Sunday, 10 January 2021

Doomscrolling and Tallis

 On the radio this morning I caught a word that was new to me – 'doomscrolling'. It's a word that fits what it describes – obsessive seeking out of negative news stories online. It used to be known as 'doomsurfing'. but nowadays we scroll rather than surf, running a treadmill rather than riding the wavecrests. Before we even had the internet, the phenomenon (or its old-world equivalent) was labelled the 'mean world syndrome' – a belief that the world if a far more dangerous place than it actually is, again as a result of too much exposure to relentlessly negative material. There are certainly many among us suffering from this syndrome: some months ago a survey found that most people believed the death toll from Covid to be around 7 percent. Even now, after many more deaths, the actual figure stands at 0.12 percent. Enough said.
  

 I picked up 'doomscrolling' on Radio 4, but was soon back with my default network – wonderful (mostly) Radio 3. There I heard this rather lovely modern take on Thomas Tallis's setting of Archbishop Parker's metrical translation of Psalm 2 – the work that inspired Vaughan Williams's beautiful Tallis Fantasia. The Spirit of Tallis is written by Christopher Monks and performed here by his ensemble Armonica Consort.  I think it's just the kind of thing we need in these strange times...

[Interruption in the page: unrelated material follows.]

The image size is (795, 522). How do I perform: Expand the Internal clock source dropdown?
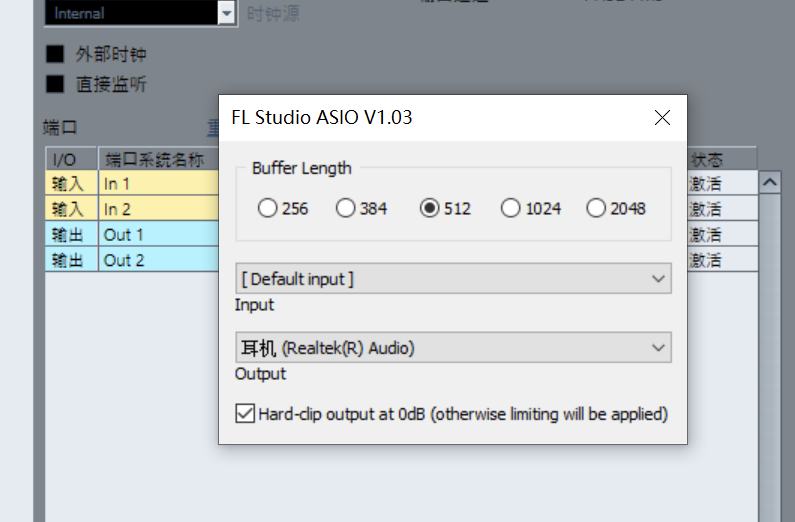click(x=226, y=13)
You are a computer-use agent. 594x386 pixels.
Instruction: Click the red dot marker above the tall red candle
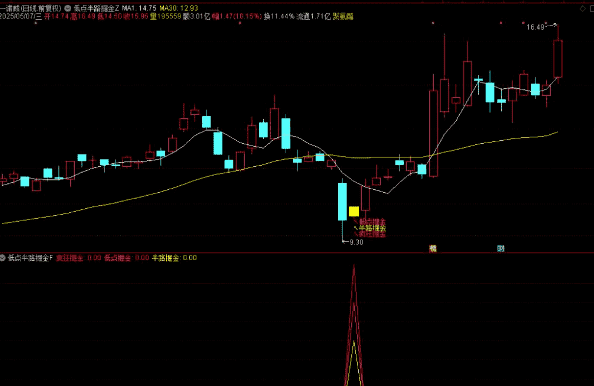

Actually, this is a taster video. Oddly the piece on its own seems reluctant to upload (or is it download?). However, it is definitely there on YouTube in glorious isolation, if you feel like seeking it out...

1 comment:

  1. In glorious isolation and with glorious lack of the distancing that I'm not even going to honour with its horrible, entirely self-contradictory, name.